- Location of Hood in Sacramento County, California.
- Hood Location within California Hood Location within the United States
- Coordinates: 38°22′06″N 121°31′03″W﻿ / ﻿38.36833°N 121.51750°W
- Country: United States
- State: California
- County: Sacramento

Area
- • Total: 0.315 sq mi (0.82 km^{2})
- • Land: 0.315 sq mi (0.82 km^{2})
- • Water: 0 sq mi (0 km^{2}) 0%
- Elevation: 7 ft (2.1 m)

Population (2020)
- • Total: 244
- • Density: 775/sq mi (299/km^{2})
- Time zone: UTC-8 (PST)
- • Summer (DST): UTC-7 (PDT)
- ZIP code: 95639
- Area codes: 916, 279
- GNIS feature IDs: 225528; 2583037

= Hood, California =

Hood is a census-designated place in Sacramento County, California, United States. As of the 2020 census, Hood had a population of 244.
Hood is located on the Sacramento River and California State Route 160 15 mi south of downtown Sacramento. Hood has a post office with ZIP code 95639 that was established in 1912.
==History==
The community was named in 1910 after William Hood, chief engineer of the Southern Pacific Railroad.
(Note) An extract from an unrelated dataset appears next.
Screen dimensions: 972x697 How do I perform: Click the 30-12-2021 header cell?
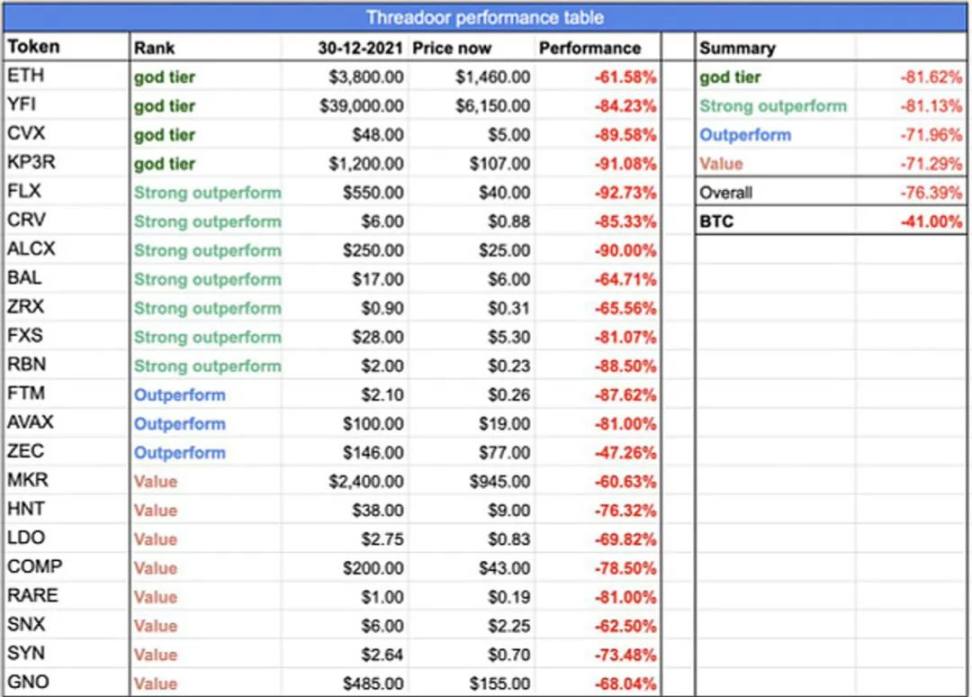pyautogui.click(x=345, y=47)
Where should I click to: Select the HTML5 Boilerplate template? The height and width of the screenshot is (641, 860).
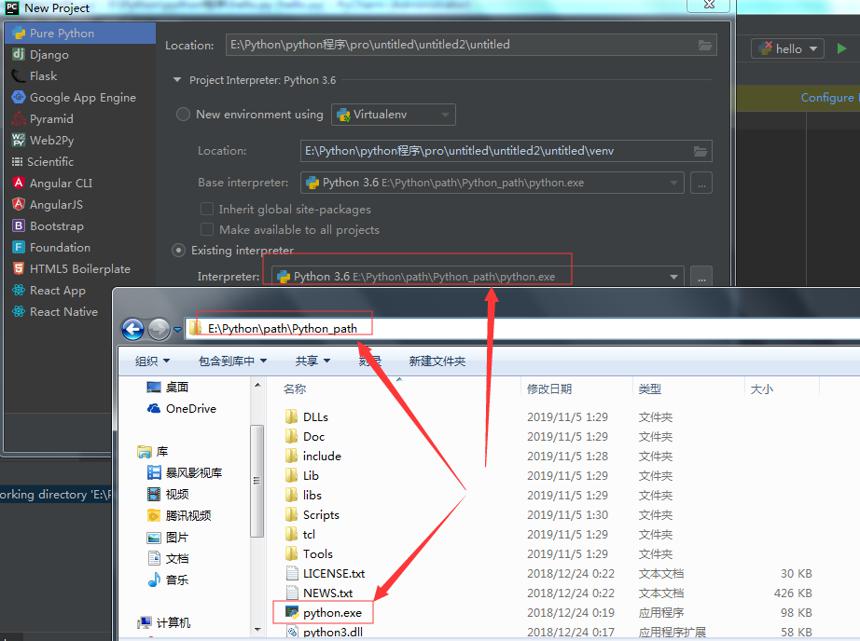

The population was 244 at the 2020 census.

==Geography==
According to the United States Census Bureau, the CDP covers an area of 0.3 square mile (0.8 km^{2}), all land.

==Demographics==

Hood first appeared as a census designated place in the 2010 U.S. census.

The 2020 United States census reported that Hood had a population of 244. The population density was 774.6 PD/sqmi. The racial makeup of Hood was 97 (39.8%) White, 0 (0.0%) African American, 21 (8.6%) Native American, 3 (1.2%) Asian, 1 (0.4%) Pacific Islander, 96 (39.3%) from other races, and 26 (10.7%) from two or more races. Hispanic or Latino of any race were 133 persons (54.5%).

The whole population lived in households. There were 105 households, out of which 41 (39.0%) had children under the age of 18 living in them, 44 (41.9%) were married-couple households, 7 (6.7%) were cohabiting couple households, 24 (22.9%) had a female householder with no partner present, and 30 (28.6%) had a male householder with no partner present. 26 households (24.8%) were one person, and 14 (13.3%) were one person aged 65 or older. The average household size was 2.32. There were 70 families (66.7% of all households).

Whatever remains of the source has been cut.